More than 30 prospective suppliers world-wide expressed interest in the APC procurement programme. They were provided with the technical specification and invited to submit proposals. Proposals were received from 12 companies and were evaluated and assessed by a civilian-military project team which has been established to manage the procurement process through all stages to ensure value for money is obtained for the expenditure involved.

Two vehicles have been selected to go forward to the next stage of the competition having complied fully with the initial technical specification in which protection of troops was given high priority. The successful proposals were submitted by Mowag of Switzerland which manufactures the Piranha APC and Steyr-Daimler-Puch of Austria which manufactures the Pandur APC. The two suppliers selected will shortly be asked to prepare formal tenders on the basis of a more detailed specification. The evaluation process will include trials in Ireland of both vehicles by the Defence Forces. The aim of these trials will be to assess from a technical and user perspective the suitability of the vehicles against agreed criteria.

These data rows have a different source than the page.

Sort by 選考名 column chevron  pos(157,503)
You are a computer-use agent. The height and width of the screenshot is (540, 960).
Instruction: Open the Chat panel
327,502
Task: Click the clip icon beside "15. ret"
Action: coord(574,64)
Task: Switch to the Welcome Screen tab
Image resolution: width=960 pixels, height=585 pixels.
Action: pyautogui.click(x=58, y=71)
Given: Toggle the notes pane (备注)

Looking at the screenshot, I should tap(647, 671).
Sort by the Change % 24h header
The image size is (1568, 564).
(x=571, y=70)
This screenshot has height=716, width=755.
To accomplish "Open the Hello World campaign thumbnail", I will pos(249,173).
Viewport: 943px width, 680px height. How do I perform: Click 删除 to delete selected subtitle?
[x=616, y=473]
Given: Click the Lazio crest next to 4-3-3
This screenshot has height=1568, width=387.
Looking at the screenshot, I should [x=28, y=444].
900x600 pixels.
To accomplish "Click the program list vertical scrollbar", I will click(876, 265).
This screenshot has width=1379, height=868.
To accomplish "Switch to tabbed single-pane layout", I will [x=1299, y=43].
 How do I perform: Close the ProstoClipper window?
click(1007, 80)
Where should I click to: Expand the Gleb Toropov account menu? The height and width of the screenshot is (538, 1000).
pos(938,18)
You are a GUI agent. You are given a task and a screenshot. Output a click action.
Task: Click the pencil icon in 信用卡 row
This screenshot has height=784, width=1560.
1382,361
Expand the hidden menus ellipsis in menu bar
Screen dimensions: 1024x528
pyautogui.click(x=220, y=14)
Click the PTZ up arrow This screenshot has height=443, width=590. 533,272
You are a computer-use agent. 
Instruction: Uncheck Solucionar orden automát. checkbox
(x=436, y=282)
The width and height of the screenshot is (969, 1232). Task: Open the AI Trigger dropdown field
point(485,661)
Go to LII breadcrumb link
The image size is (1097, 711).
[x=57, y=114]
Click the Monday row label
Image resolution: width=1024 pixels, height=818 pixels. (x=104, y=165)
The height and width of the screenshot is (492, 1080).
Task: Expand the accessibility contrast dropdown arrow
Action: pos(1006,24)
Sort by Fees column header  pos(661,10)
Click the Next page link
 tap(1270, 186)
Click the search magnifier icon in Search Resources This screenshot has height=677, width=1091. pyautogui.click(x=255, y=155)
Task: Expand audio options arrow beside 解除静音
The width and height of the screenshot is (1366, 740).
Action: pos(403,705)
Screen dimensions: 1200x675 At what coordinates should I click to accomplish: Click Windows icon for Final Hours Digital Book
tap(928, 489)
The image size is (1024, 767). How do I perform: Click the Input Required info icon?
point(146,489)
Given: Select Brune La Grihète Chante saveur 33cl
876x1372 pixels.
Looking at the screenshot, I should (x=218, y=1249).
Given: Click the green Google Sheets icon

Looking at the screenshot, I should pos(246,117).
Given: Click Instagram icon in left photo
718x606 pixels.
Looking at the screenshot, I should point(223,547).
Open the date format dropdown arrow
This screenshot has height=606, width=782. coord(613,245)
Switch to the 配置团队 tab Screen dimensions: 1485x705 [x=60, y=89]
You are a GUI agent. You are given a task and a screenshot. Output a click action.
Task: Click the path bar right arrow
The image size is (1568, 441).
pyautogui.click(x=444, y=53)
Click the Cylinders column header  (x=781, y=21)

The ten firms which were unsuccessful in the first part of the competition were notified as to the areas of non-compliance by their vehicles with essential elements of the specification. Representations were made by three of these firms [155] regarding aspects of their proposals which they felt the project team had not fully appreciated. The letters were fully considered and detailed responses were issued last month.

It is hoped that a contract will be in place later this year for the supply of up to 40 APCs over five years, with the first APC expected to be delivered next year.